Educational Service District 112 (ESD 112) was asked to procure competitive bids for technology equipment and materials for school districts so ESD 112 and the districts could secure better pricing than they could procure if they solicited bids on their own. DigitalEdge, the ESD 112 cooperative purchasing program for technology equipment, was established to provide this service.
DigitalEdge procures competitive bids for technology equipment in accordance with Washington laws that govern public contracts for school districts. These laws are found in RCW 28A.335.190.
According to RCW 28A.335.190(2), if a school district is going to purchase furniture, equipment or supplies that cost more than $40,000, the district must use a competitive process to select the vendor they will purchase the equipment from. Districts may obtain quotes if the purchase will not exceed $75,000. If the cost to purchase equipment may exceed $75,000, school districts must prepare plans and specifications and make them available to interested vendors. RCW 28A.335.190(1) and (2). Districts must publish notice they will accept sealed bids with the price the bidder is offering to sell the equipment for. RCW 28A.335.190(1). The notice is published once a week for two consecutive weeks in a newspaper of general circulation within the district. Id. In addition to notifying bidders of the location where they can review the plans and specifications, the notice informs bidders of the date, time and place the district will open and read sealed bids. Id. After the bids are opened, the district must award a contract to the lowest responsive and responsible bidder, unless the district rejects all the bids. RCW 28A.335.190(5). Responsible bidder is defined in RCW 39.26.160 (2).

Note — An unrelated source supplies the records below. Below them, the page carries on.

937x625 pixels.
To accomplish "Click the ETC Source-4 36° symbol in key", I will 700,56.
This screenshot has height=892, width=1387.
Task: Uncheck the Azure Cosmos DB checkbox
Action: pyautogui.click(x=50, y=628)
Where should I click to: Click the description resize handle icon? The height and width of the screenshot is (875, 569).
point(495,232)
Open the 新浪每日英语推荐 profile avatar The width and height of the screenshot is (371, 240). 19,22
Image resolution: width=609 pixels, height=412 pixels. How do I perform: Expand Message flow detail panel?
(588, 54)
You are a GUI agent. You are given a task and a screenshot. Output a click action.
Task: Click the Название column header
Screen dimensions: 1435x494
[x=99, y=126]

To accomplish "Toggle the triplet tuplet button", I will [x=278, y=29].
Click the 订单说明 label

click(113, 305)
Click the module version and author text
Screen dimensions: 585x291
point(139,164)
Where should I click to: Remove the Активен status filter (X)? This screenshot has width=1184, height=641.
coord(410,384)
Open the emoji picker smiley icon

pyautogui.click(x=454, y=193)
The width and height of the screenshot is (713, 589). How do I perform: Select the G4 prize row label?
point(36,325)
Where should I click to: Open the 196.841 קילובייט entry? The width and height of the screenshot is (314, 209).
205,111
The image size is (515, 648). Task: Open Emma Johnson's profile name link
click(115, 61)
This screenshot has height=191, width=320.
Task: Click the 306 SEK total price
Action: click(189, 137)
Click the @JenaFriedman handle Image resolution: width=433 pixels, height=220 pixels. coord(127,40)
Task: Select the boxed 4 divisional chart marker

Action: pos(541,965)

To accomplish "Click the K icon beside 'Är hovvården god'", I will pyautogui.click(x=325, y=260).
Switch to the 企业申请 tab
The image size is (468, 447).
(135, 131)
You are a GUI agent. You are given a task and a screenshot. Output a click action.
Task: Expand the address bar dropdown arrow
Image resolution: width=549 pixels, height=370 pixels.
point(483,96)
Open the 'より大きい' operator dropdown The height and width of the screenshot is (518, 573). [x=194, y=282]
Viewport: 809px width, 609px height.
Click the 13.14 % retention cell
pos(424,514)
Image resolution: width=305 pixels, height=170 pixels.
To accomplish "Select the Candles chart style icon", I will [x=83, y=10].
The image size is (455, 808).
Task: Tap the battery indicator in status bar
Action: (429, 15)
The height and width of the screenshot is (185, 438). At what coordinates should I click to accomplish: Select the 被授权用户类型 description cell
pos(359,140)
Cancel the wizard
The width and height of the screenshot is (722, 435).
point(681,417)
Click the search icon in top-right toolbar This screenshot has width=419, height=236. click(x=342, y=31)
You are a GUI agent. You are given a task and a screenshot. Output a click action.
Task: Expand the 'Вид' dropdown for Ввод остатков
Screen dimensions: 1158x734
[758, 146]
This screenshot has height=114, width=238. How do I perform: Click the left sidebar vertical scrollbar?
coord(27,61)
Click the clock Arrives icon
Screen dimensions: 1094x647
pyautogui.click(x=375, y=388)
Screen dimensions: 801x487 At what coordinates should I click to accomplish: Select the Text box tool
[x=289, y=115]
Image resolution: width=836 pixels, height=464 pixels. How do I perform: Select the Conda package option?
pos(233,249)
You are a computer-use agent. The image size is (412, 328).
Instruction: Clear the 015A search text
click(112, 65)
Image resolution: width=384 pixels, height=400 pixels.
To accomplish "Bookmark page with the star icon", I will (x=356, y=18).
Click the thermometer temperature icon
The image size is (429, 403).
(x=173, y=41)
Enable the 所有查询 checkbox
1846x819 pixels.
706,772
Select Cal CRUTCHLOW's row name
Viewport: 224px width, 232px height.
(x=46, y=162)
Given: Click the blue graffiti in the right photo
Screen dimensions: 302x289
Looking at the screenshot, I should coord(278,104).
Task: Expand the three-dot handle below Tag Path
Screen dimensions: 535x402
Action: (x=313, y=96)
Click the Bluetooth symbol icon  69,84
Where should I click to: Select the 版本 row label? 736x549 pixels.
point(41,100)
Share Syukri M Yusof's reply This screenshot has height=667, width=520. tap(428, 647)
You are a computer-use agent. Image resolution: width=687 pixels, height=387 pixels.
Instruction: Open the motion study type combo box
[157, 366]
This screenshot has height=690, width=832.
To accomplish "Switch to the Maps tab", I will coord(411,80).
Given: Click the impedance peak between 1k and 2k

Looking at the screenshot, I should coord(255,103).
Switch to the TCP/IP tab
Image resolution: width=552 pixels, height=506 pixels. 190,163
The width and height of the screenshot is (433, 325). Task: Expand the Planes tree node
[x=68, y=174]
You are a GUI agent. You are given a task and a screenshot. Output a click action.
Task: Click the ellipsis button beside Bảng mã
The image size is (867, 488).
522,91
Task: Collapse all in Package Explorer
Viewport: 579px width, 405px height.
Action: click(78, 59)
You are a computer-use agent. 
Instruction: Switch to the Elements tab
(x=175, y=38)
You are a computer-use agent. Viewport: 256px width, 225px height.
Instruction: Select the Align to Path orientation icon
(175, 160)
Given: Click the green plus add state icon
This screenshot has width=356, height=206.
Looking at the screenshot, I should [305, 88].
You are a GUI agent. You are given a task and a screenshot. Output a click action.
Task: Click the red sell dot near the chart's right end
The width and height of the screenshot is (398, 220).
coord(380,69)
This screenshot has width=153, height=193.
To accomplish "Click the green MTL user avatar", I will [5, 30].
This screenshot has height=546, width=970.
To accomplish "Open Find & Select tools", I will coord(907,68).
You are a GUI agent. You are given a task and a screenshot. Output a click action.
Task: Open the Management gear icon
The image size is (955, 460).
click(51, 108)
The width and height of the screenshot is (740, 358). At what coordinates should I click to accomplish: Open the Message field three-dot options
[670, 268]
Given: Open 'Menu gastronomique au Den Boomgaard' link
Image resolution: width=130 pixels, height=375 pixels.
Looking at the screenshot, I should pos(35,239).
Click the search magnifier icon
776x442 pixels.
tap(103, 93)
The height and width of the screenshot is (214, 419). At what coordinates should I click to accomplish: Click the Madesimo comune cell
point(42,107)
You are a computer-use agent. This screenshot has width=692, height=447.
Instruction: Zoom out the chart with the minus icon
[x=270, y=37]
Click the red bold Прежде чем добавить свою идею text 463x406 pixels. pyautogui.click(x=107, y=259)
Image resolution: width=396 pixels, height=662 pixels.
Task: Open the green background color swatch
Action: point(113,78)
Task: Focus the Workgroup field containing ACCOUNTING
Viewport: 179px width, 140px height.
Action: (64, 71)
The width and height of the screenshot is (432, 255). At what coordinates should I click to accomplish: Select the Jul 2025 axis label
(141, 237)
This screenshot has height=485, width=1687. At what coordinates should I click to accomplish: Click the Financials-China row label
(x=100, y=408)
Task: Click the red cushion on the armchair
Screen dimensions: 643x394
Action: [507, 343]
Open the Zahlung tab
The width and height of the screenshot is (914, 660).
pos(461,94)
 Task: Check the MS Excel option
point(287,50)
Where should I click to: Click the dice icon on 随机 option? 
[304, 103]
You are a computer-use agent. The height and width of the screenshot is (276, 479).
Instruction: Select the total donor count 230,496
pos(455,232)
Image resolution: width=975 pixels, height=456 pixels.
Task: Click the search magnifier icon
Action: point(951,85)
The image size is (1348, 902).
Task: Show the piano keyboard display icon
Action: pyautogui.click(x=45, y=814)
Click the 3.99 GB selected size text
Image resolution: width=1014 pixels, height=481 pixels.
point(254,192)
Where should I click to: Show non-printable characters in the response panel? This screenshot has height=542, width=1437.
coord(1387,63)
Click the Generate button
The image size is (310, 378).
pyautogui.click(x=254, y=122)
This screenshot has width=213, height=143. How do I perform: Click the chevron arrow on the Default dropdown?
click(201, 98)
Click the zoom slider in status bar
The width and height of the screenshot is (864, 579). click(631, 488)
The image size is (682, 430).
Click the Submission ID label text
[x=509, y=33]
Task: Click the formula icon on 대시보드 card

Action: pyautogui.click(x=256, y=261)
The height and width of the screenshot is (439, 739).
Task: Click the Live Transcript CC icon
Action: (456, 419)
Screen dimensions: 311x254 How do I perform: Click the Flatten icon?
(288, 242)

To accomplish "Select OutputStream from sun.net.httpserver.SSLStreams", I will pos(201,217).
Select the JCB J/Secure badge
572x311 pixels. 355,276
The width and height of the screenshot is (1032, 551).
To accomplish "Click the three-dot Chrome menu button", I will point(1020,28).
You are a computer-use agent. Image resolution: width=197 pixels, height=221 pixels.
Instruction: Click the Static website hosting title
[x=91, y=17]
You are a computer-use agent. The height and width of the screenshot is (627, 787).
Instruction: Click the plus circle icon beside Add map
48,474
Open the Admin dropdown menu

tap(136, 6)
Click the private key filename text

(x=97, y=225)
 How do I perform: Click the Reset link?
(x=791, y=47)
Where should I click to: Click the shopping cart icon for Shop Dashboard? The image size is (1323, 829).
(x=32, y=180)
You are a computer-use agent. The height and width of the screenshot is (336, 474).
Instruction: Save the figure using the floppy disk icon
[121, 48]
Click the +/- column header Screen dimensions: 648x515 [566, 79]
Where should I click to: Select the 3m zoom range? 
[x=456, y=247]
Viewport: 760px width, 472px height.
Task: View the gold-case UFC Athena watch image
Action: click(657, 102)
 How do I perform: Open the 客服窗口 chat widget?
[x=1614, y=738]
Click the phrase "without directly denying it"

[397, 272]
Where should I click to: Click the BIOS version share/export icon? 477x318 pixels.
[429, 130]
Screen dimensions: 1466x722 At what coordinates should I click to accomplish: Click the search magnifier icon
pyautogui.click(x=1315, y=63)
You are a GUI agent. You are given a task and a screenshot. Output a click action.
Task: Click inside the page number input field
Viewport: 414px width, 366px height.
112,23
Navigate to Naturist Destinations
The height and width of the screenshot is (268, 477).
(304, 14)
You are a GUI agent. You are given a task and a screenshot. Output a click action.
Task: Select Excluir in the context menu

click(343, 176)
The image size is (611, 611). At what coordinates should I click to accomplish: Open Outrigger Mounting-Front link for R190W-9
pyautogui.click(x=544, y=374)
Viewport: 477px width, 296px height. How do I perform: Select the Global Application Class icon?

A school district that does not utilize a competitive process to procure equipment that costs more than $40,000, may be found to have violated state law. A school district, can however, avoid the costs associated with procuring its own competitive bid if the district signs an interlocal agreement with an ESD. This is reflected in the Interlocal Cooperation Act, codified in RCW 39.34. According to RCW 39.34.030(5)(b), a school district that has entered into an interlocal agreement with an ESD (or another public agency) is not obligated to comply with the notice requirements in RCW 28A.335.190 for bid solicitations, as long as the ESD (or public agency it signed an interlocal agreement with) complied with the statutory requirements for procuring a competitive bid and posted the bid solicitation on a web site established and maintained by a public agency or purchasing cooperative. Similar provisions are found in other state's intergovernmental cooperation statutes.
ESD 112's DigitalEdge program procures competitive bids in accordance with applicable Washington laws and makes its competitive bid available to school districts and other educational agencies who want to purchase technology equipment for the price and terms set forth in the DigitalEdge contract. School districts, educational organizations and state departments of education are encouraged to review their own state laws, board policies and regulations to ensure they are acting within their own legal authority when they purchase from the DigitalEdge contract.